Alessandra Molina
Leer los aforismos de Georg
Christoph Lichtenberg es encontrarse de continuo con su figura del hombre en la
ventana. En una traducción al español ha sido usada como subtítulo para señalar el carácter autobiográfico de una de las secciones, lo que no deja de sugerir que volverá a aparecer en muchos otros momentos. Ventana, vano del que un huésped
amable se retira –ha permanecido en ese lado de la casa lo mismo que sobre
sus piernas y sus riñones–, para que también nosotros podamos estar. Los codos
encajan en el marco mientras por encima de la cabeza queda un filón de
aire, pájaros y astro. El hombre en la ventana es la puesta en escena del acto
de escribir, por eso incita tanto y acaso más que un razonamiento.
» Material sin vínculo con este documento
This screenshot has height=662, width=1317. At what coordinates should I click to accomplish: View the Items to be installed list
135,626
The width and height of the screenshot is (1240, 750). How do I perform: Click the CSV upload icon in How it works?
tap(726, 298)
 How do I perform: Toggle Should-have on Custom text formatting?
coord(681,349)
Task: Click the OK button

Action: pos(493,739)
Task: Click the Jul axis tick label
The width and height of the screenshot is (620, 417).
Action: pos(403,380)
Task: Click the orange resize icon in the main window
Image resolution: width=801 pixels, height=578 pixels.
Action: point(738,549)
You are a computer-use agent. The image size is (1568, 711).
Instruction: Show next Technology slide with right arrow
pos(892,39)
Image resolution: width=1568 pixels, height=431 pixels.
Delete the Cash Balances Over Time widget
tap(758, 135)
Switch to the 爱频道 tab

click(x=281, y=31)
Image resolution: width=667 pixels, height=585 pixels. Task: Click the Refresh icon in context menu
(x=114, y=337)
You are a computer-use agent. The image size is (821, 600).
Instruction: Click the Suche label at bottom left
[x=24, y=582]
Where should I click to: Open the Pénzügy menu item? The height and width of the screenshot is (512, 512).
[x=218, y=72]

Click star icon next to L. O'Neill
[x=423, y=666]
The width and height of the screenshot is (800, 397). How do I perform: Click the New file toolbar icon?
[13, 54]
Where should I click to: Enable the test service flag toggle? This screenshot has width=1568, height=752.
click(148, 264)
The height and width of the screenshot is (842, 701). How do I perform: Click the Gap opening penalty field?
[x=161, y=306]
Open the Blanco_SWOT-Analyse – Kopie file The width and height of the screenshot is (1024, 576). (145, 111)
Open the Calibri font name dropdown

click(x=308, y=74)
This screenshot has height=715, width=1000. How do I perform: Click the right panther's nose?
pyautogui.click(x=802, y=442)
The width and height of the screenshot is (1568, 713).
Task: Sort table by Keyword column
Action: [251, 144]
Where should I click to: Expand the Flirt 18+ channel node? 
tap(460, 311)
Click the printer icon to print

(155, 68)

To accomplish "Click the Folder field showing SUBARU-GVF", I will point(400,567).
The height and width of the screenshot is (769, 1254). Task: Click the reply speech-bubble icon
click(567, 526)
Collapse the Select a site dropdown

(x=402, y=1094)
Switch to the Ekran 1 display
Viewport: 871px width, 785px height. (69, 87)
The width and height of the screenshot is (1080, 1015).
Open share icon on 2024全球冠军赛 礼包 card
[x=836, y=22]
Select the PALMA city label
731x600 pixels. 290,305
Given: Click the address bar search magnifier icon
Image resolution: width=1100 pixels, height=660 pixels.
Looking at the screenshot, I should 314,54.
Umbral que
cabe entero en un cono de lámpara, como entre luz y sombra pasan la mesa de
sostén y un libro, la escritura y las horas. El deseo de Lichtenberg de que
cada quien viera y pensara por sí mismo, nos regala ese preámbulo, solaz que fortalece nuestra confianza y la hace romper en un paso sostenido de galope: nos
ponemos a imaginar nuestra posibilidad de escribir. Durante ese tiempo en que imaginar que se escribe vale tanto como la escritura misma, cuánto más no avanzan nuestras ilusiones si ésta nos es presentada a escala de unos
objetos y de un sitio donde pudo tener lugar. (Y para alguien dotado las cosas
serán diferentes sólo en la medida de su gran espera.) ¡Con qué exaltado bienestar se está en esos elementos que no son la escritura
pero pueden atesorarla!: la mesa, el vino, los libros,
unas papas humeantes, los amigos que visitan, un paseo en soledad, un paseo con
alguien, la vigilia nocturna, la reclusión en casa… Aunque Lichtenberg es todavía más ágil que todo nuestro entusiasmo a la luz de una lámpara, y otra vez deambulamos por la casa, recodo, pasaje de una idea.